Hello, I am getting the following error while running the "train.py" function. I guess, the error is related to ninja but I already installed the appropriate ninja library. Help me, please, handle this problem.

Traceback (most recent call last): File "/home/arslan/miniconda3/lib/python3.9/site-packages/torch/utils/cpp_extension.py", line 1900, in _run_ninja_build subprocess.run( File "/home/arslan/miniconda3/lib/python3.9/subprocess.py", line 528, in run raise CalledProcessError(retcode, process.args, subprocess.CalledProcessError: Command '['ninja', '-v']' returned non-zero exit status 1.

The above exception was the direct cause of the following exception:

Traceback (most recent call last): File "/home/arslan/SynDiff/train_custom.py", line 861, in init_processes(0, size, train_syndiff, args) File "/home/arslan/SynDiff/train_custom.py", line 724, in init_processes fn(rank, gpu, args) File "/home/arslan/SynDiff/train_custom.py", line 188, in train_syndiff from backbones.discriminator import Discriminator_small, Discriminator_large File "/home/arslan/SynDiff/backbones/discriminator.py", line 12, in from . import up_or_down_sampling File "/home/arslan/SynDiff/backbones/up_or_down_sampling.py", line 15, in from utils.op import upfirdn2d File "/home/arslan/SynDiff/utils/op/init.py", line 1, in from .fused_act import FusedLeakyReLU, fused_leaky_relu File "/home/arslan/SynDiff/utils/op/fused_act.py", line 20, in fused = load( File "/home/arslan/miniconda3/lib/python3.9/site-packages/torch/utils/cpp_extension.py", line 1284, in load return _jit_compile( File "/home/arslan/miniconda3/lib/python3.9/site-packages/torch/utils/cpp_extension.py", line 1508, in _jit_compile _write_ninja_file_and_build_library( File "/home/arslan/miniconda3/lib/python3.9/site-packages/torch/utils/cpp_extension.py", line 1623, in _write_ninja_file_and_build_library _run_ninja_build( File "/home/arslan/miniconda3/lib/python3.9/site-packages/torch/utils/cpp_extension.py", line 1916, in _run_ninja_build raise RuntimeError(message) from e RuntimeError: Error building extension 'fused': [1/1] c++ fused_bias_act.o fused_bias_act_kernel.cuda.o -shared -L/home/arslan/miniconda3/lib/python3.9/site-packages/torch/lib -lc10 -lc10_cuda -ltorch_cpu -ltorch_cuda_cu -ltorch_cuda_cpp -ltorch -ltorch_python -L/home/arslan/miniconda3/lib64 -lcudart -o fused.so FAILED: fused.so c++ fused_bias_act.o fused_bias_act_kernel.cuda.o -shared -L/home/arslan/miniconda3/lib/python3.9/site-packages/torch/lib -lc10 -lc10_cuda -ltorch_cpu -ltorch_cuda_cu -ltorch_cuda_cpp -ltorch -ltorch_python -L/home/arslan/miniconda3/lib64 -lcudart -o fused.so /usr/bin/ld: cannot find -lcudart: No such file or directory collect2: error: ld returned 1 exit status ninja: build stopped: subcommand failed.

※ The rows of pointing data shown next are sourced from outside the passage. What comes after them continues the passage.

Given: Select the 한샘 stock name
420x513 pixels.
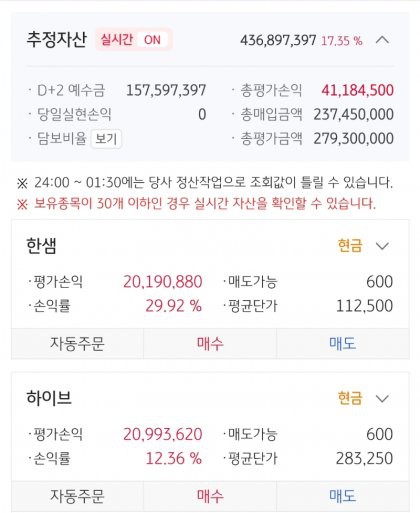Looking at the screenshot, I should [x=41, y=246].
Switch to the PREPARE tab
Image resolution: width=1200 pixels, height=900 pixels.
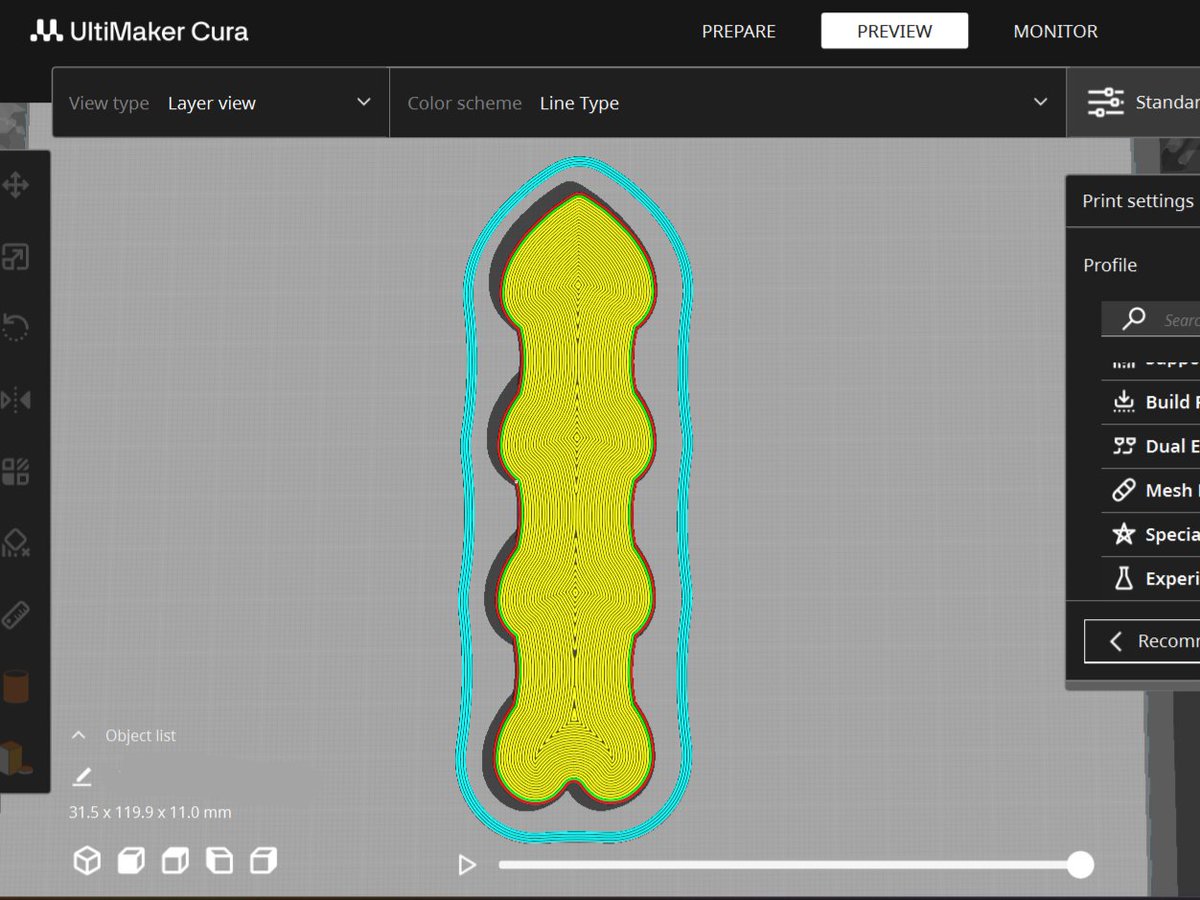pos(738,31)
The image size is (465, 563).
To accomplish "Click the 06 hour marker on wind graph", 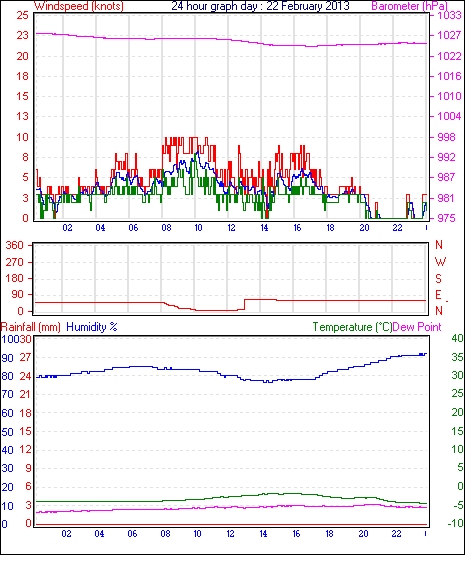I will point(133,228).
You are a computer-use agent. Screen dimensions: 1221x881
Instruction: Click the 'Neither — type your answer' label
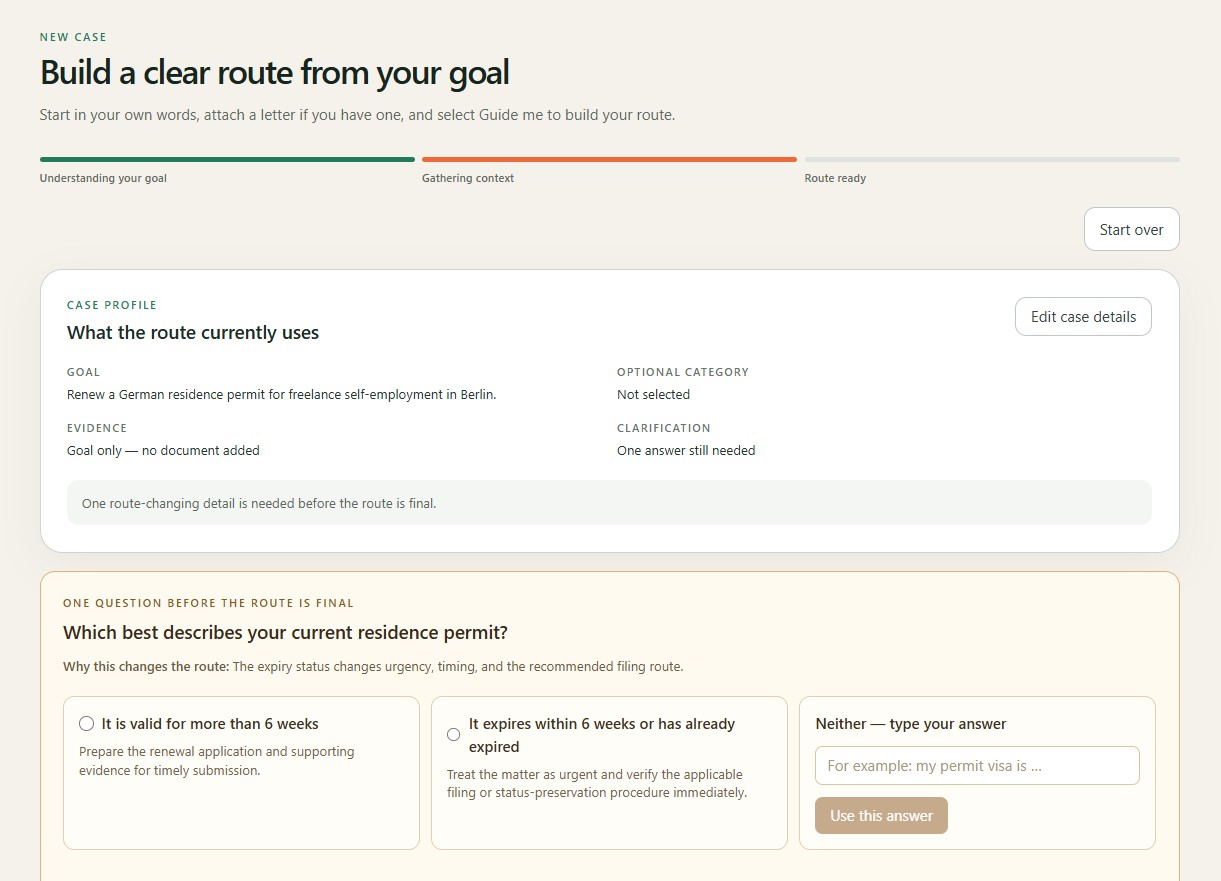911,724
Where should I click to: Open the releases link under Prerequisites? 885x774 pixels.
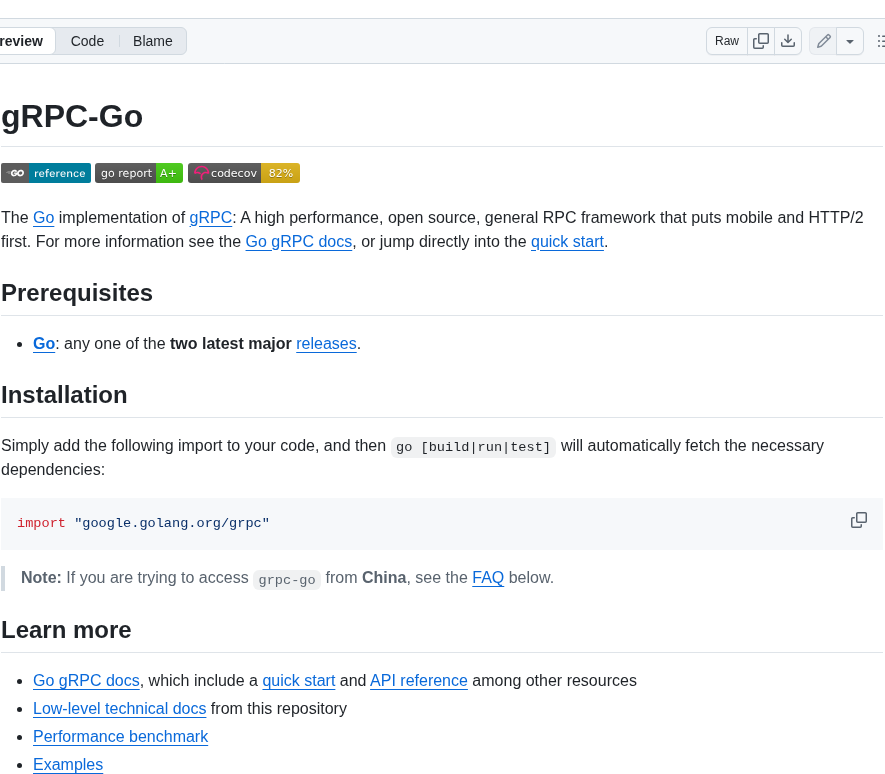point(326,343)
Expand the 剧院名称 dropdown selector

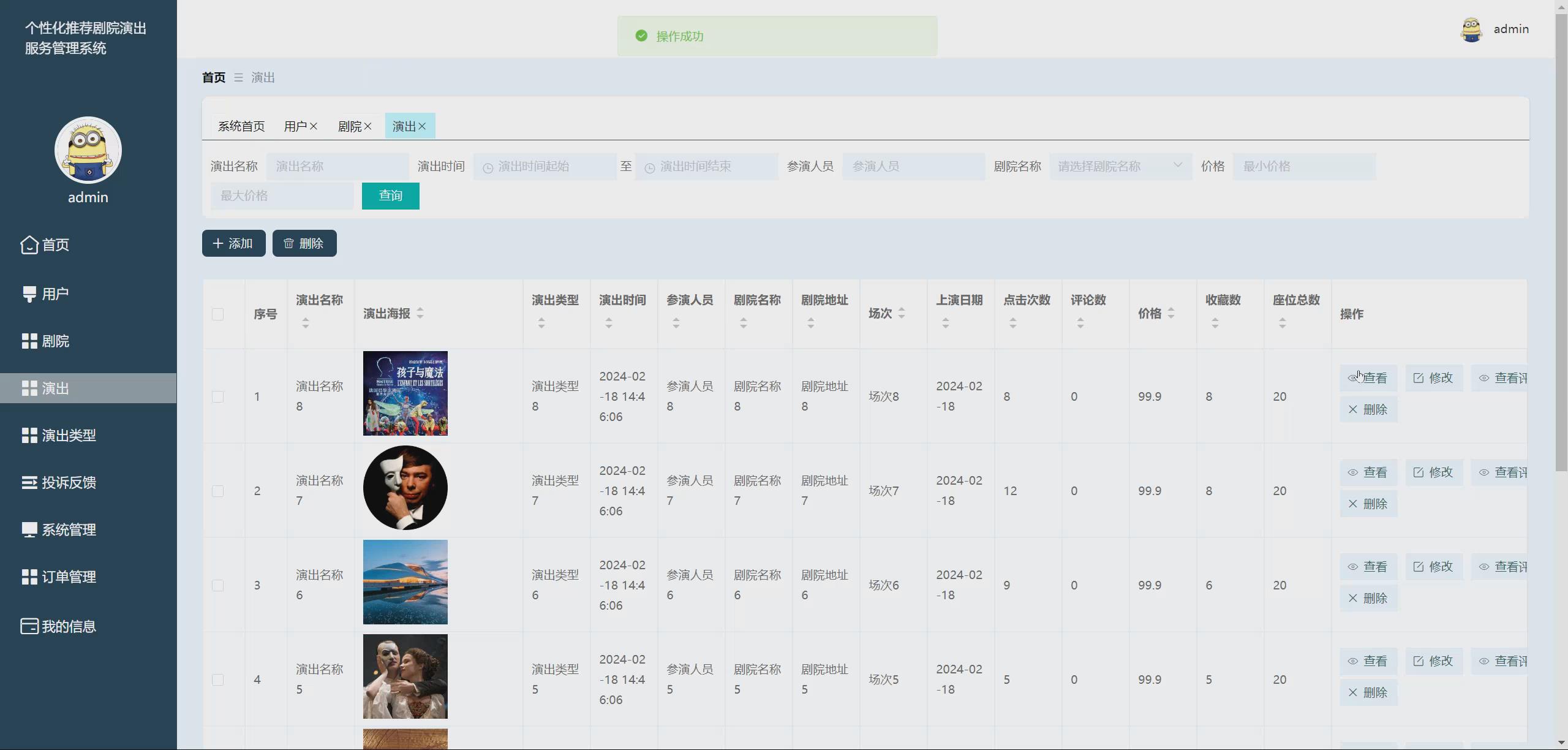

I found a suboptimal solution: https://blog.csdn.net/weixin_44616294/article/details/124150565 Error occurred when loading cpp file. If the "upfirdn2d" function is directly rewritten with pytorch, there is no need to load additional modules of cpp.

onat-dalmaz commented 1 year ago

"lcudart "library is a part of the CUDA toolkit, which is required for building CUDA-based PyTorch extensions. It seems that it is missing from your environment. To resolve the issue, you should check that you have installed the appropriate version of the CUDA toolkit that is compatible with the version of PyTorch you are using. Also, make sure that the CUDA toolkit is properly configured and the required paths are added to your system environment variables.

If you have already installed the CUDA toolkit and added the necessary paths, you may want to try uninstalling and reinstalling PyTorch to ensure that it is linked correctly with the CUDA toolkit. Additionally, you can try updating the version of PyTorch or CUDA toolkit to see if that resolves the issue. I hope these suggestions would work for you.